Lúcio Flávio de Paula, do movimento “Pampulha Já”, avalia que existe demanda suficiente em Belo Horizonte para que o aeroporto da capital possa ter voos domésticos para locais próximos, como São Paulo, sem prejudicar as rotas já estabelecidas em Confins. “Em BH temos uma demanda reprimida, especialmente para viagens rápidas. Muita gente deixa de viajar por conta de a cidade ter o aeroporto mais distante do país, em Confins. Essa demanda reprimida faz com que passageiros da aviação comercial migrem para a aviação executiva. Os voos executivos mais comuns na Pampulha vão para o Aeroporto de Congonhas, em São Paulo, isso sugere que é viável ter viagens comerciais”, explica.

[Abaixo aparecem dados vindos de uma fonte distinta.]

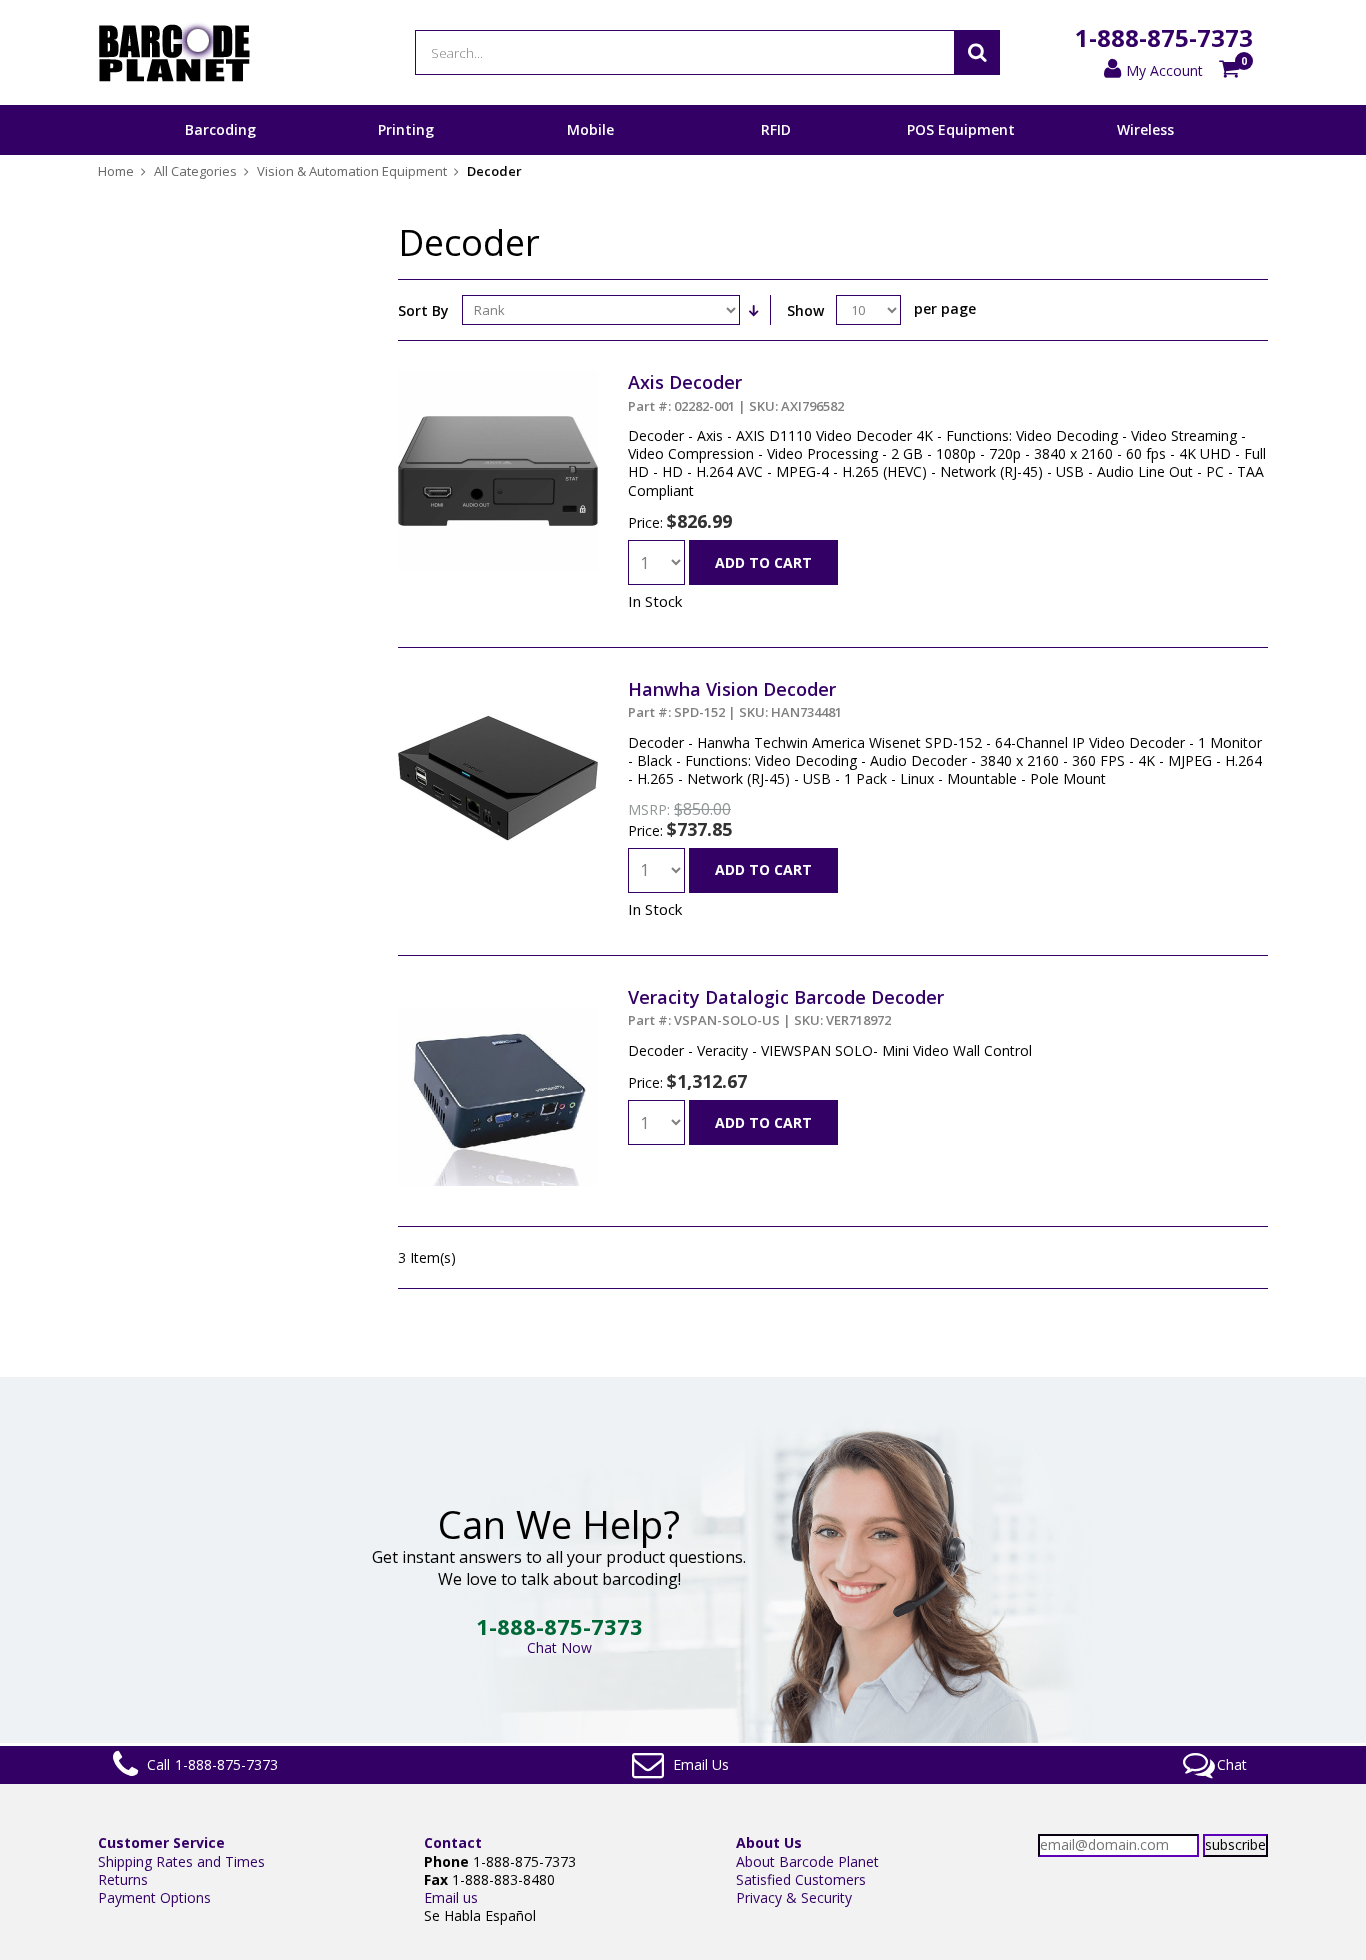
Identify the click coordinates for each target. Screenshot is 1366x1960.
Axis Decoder (736, 392)
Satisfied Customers (801, 1879)
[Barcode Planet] (174, 52)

Na visão do presidente da “Pampulha Já”, o aeroporto reúne condições técnicas para comportar a aviação comercial, embora precise de algumas melhorias. No entanto, ele se preocupa com a possibilidade de medidas que inviabilizem essa ampliação do uso do terminal. “O aeroporto tem certificação para operação para aeronaves do porte até do Boeing 737. Evidentemente, não tem alguns equipamentos necessários para pousos em situações adversas, como de clima, mas isso não impede a utilização.O que nos preocupa é o contrato de concessão elaborado pela própria CCR que prevê algumas medidas artificiais como a desativação do serviço de combate ao incêndio, o que pode tornar o aeroporto inoperável para voos comerciais. Ainda assim, as normas para a aviação são federais e parte da União a decisão final nesse caso”, argumenta.
O coordenador do curso de Ciências Aeronáuticas da Universidade Fumec, Aloísio Santos, vê no Aeroporto da Pampulha um potencial para fortalecer as viagens comerciais dentro do próprio estado. O especialista aponta que o terminal ainda precisa de melhorias de infraestrutura para viabilizar uma agenda de voos comerciais, como obras de drenagem. Tais intervenções estão programadas para o início de 2023, de acordo com a Seinfra.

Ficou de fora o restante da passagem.